### The task
Once the line containing "Task: Open the" is found, please copy it and all lines after it through the end of the records, exactly, leaving out pictures.
━━━━━ Records supplied
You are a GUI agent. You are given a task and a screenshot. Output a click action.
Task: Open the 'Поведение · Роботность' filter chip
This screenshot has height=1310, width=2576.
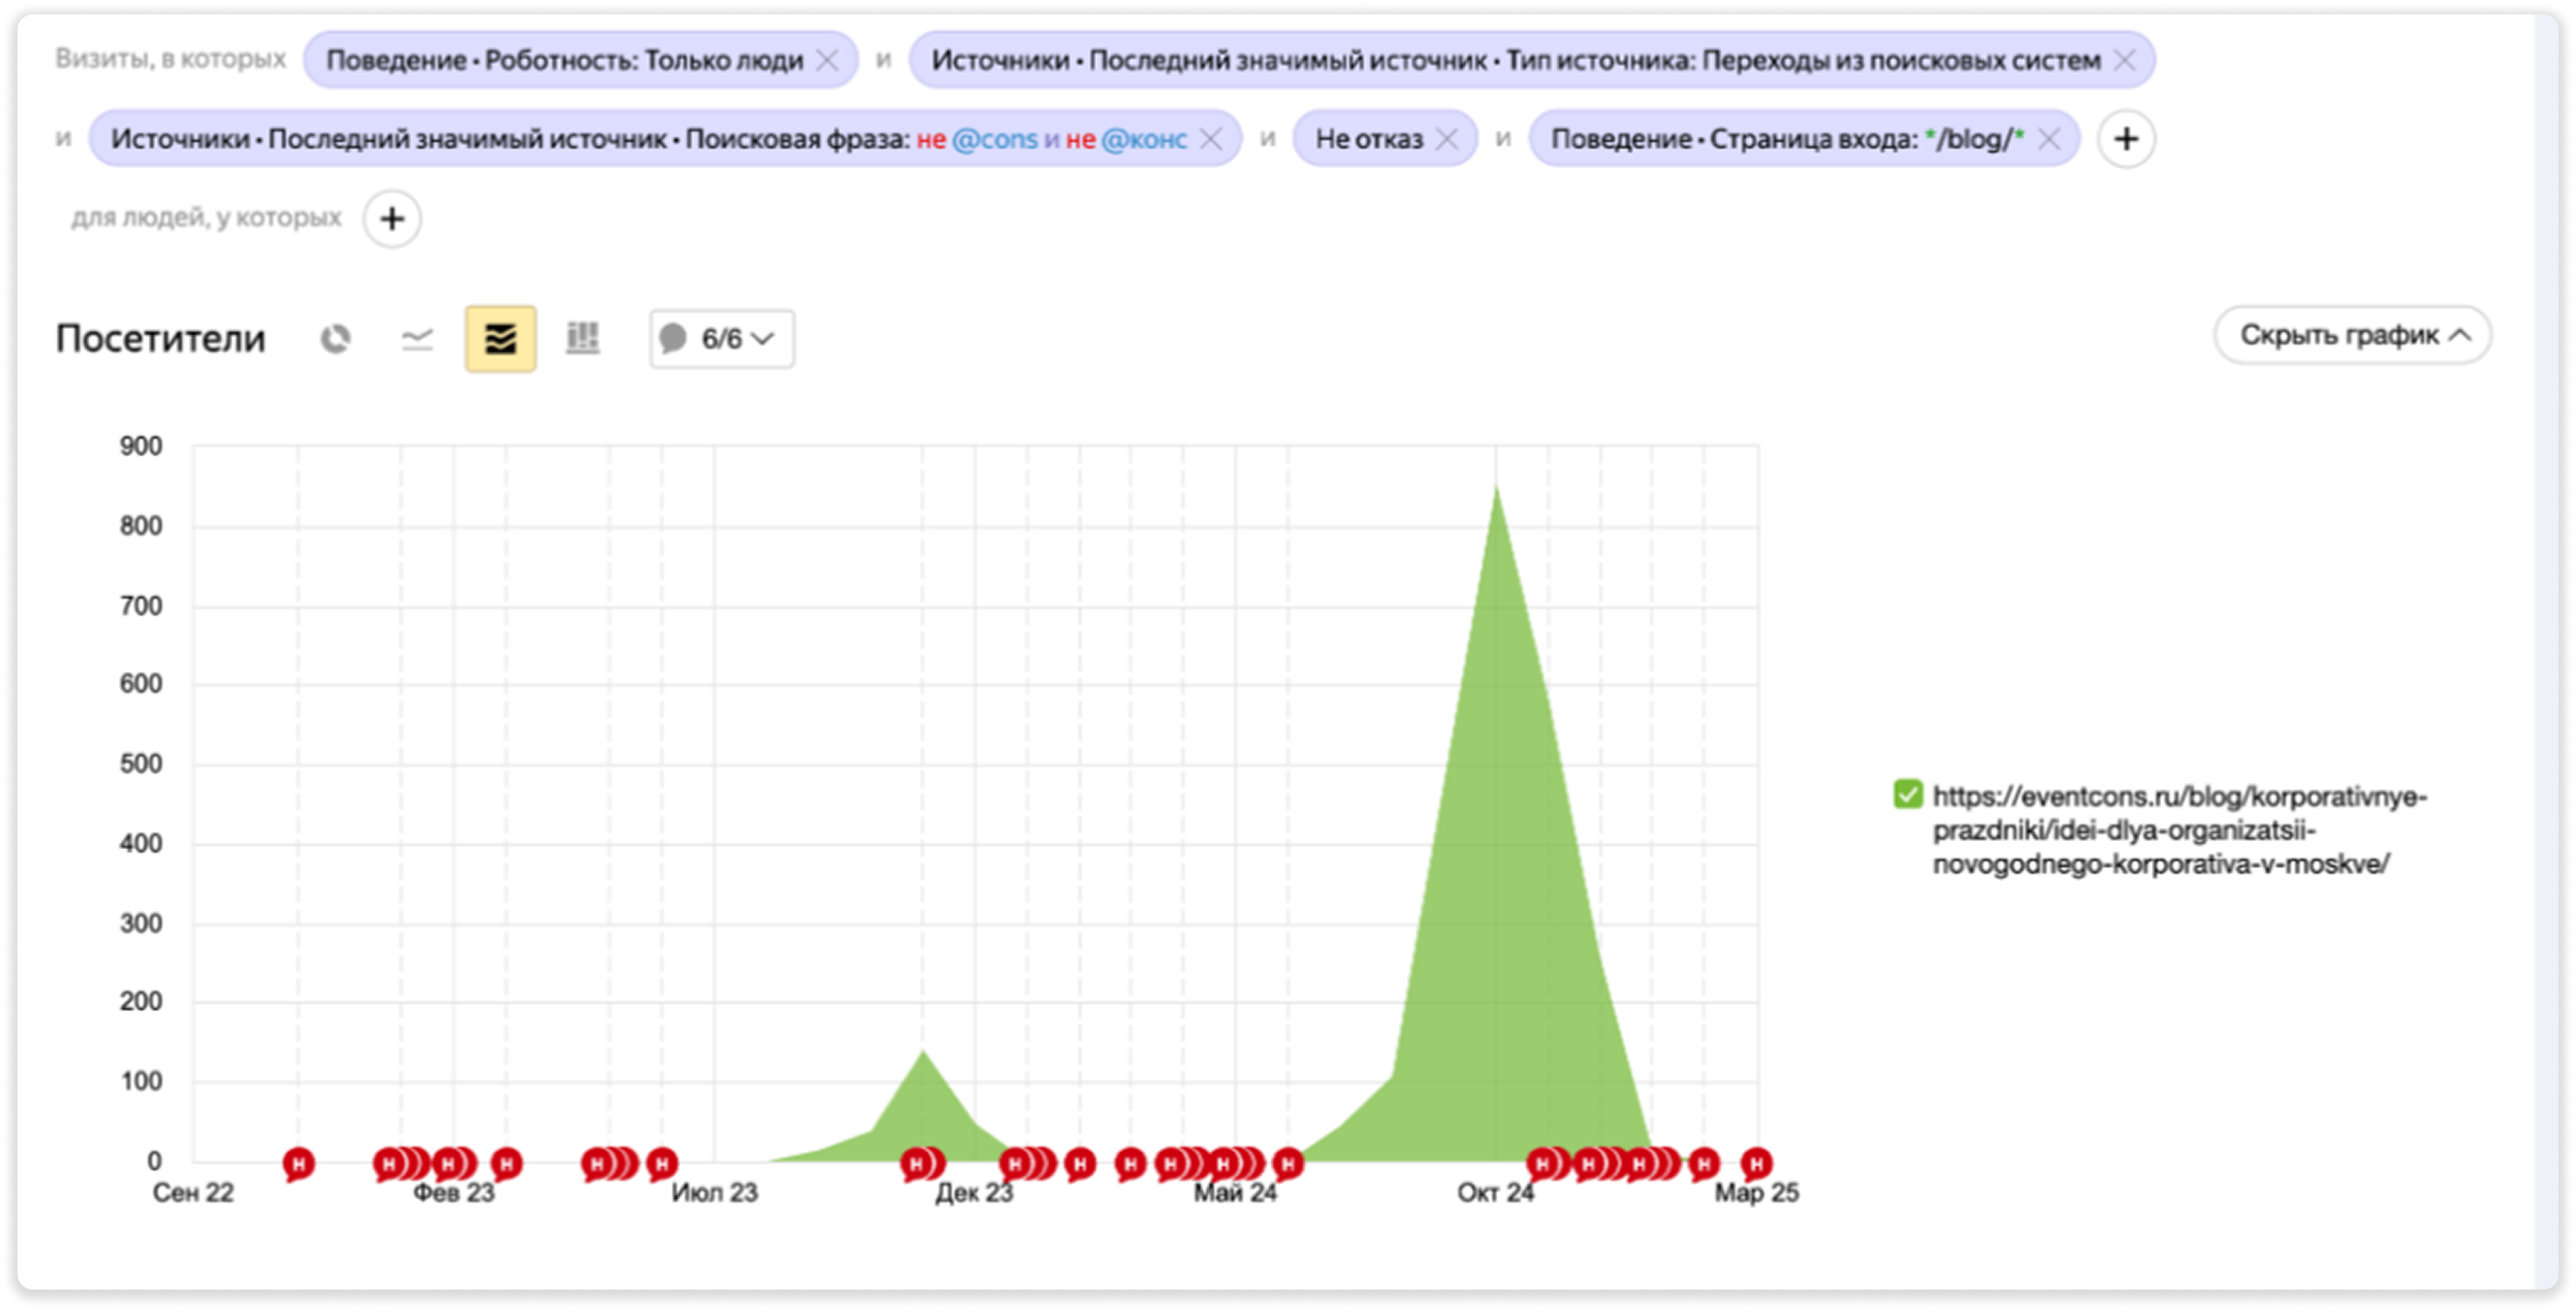click(564, 60)
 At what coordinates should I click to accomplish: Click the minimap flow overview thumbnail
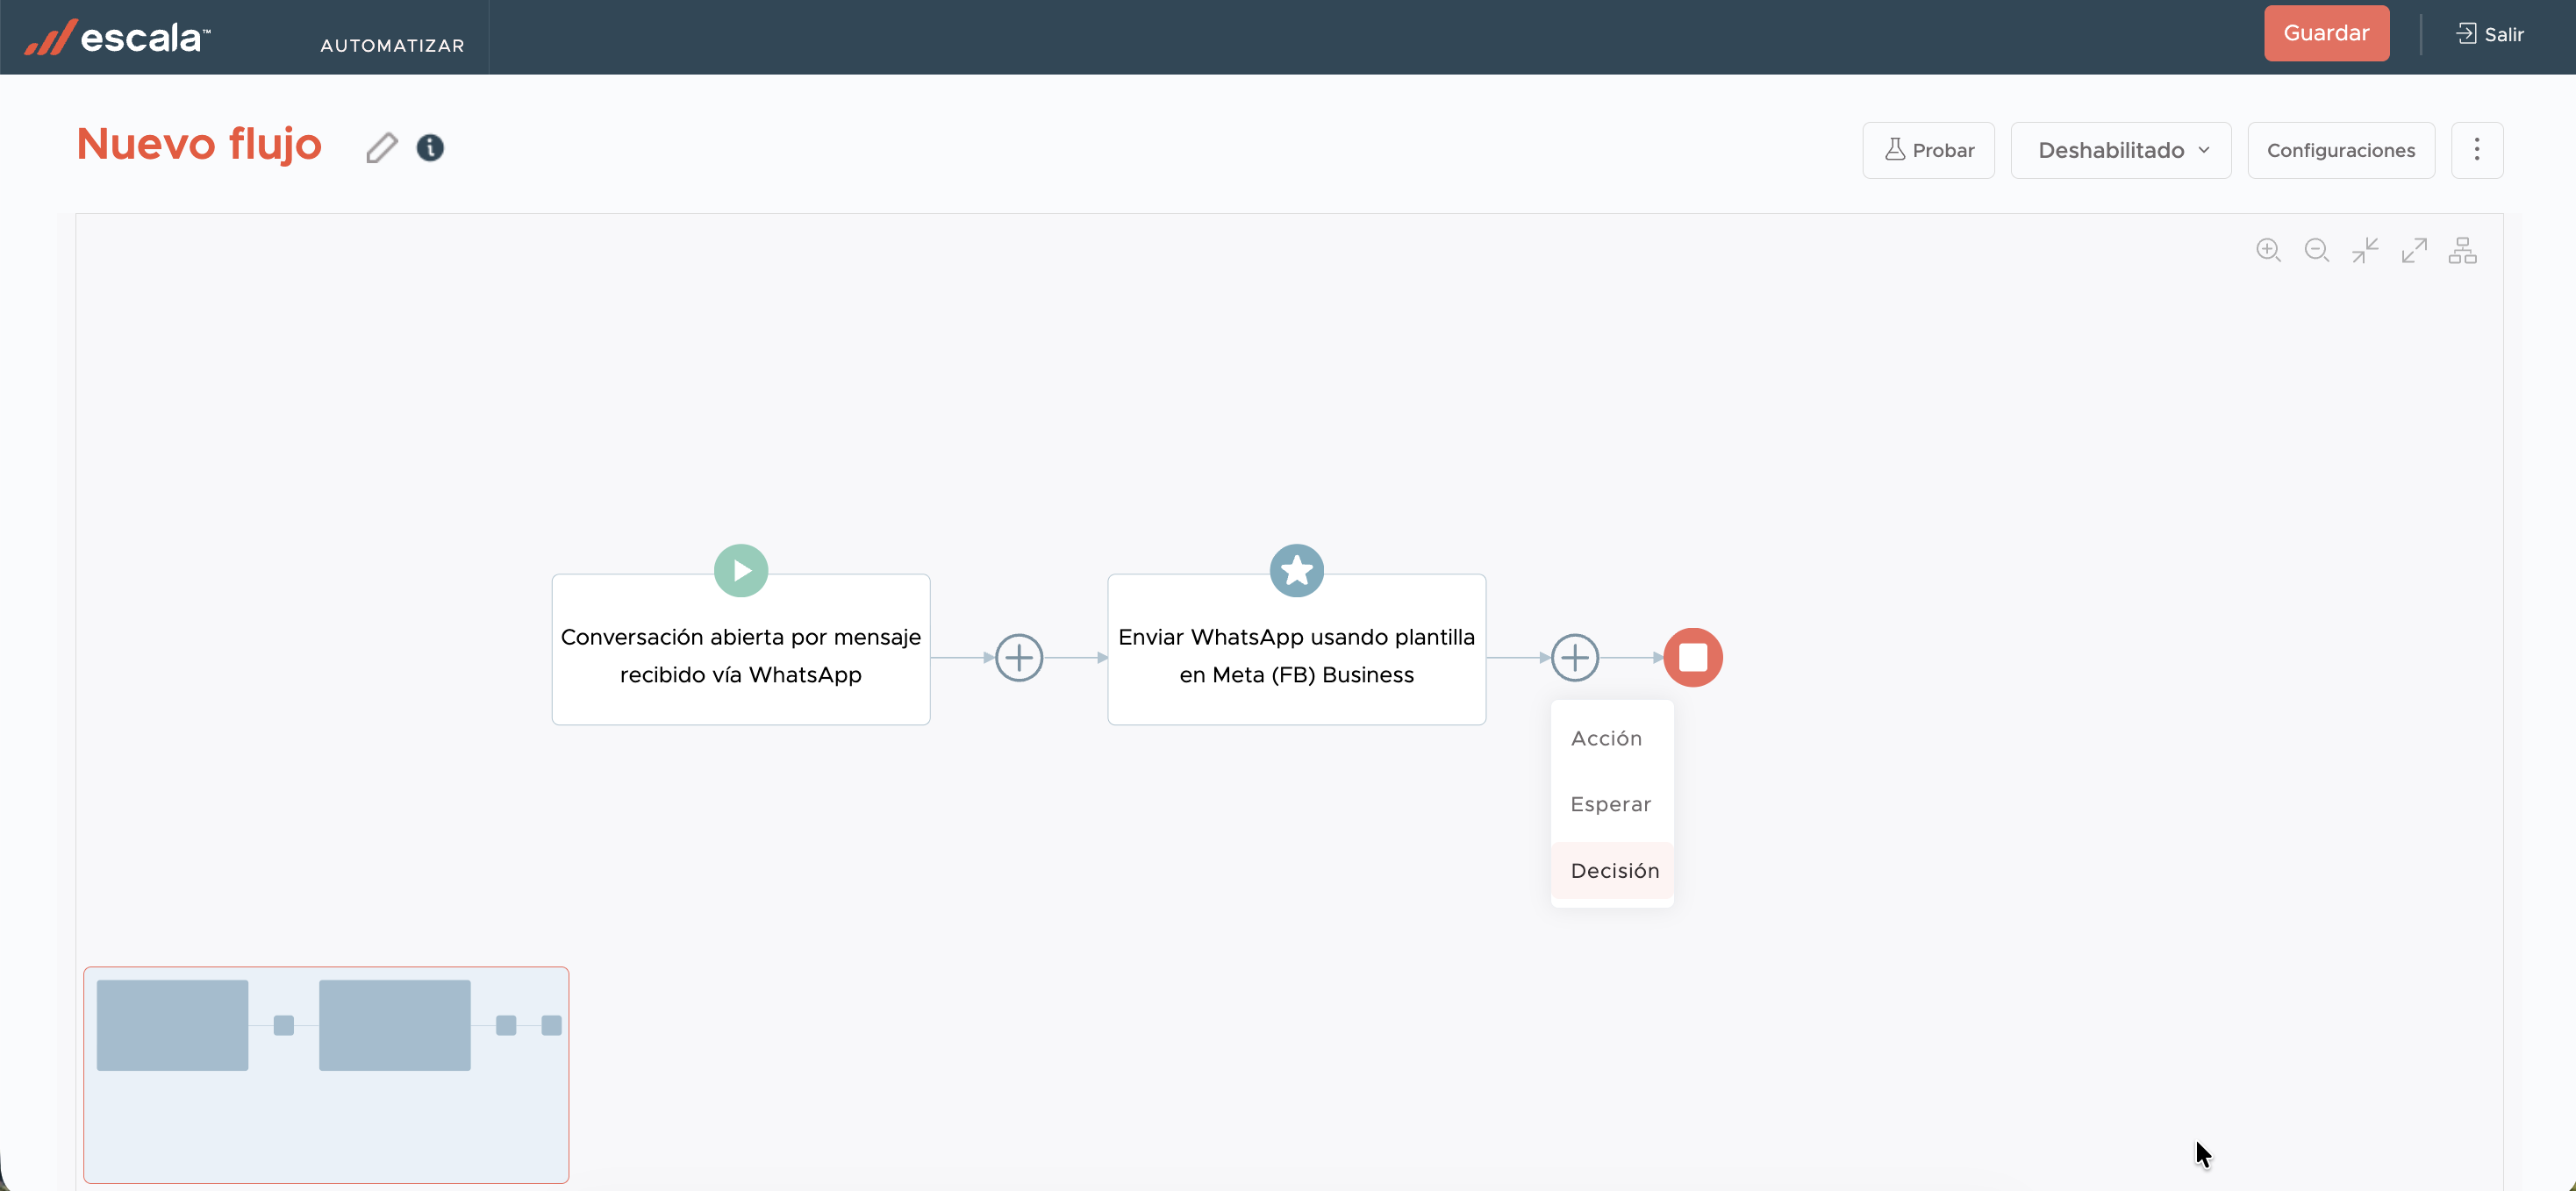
━━━━━━━━━━
### Answer below
Task: Open the 'Поведение · Роботность' filter chip
This screenshot has height=1310, width=2576.
click(564, 60)
 At what coordinates should I click to accomplish: Click the minimap flow overview thumbnail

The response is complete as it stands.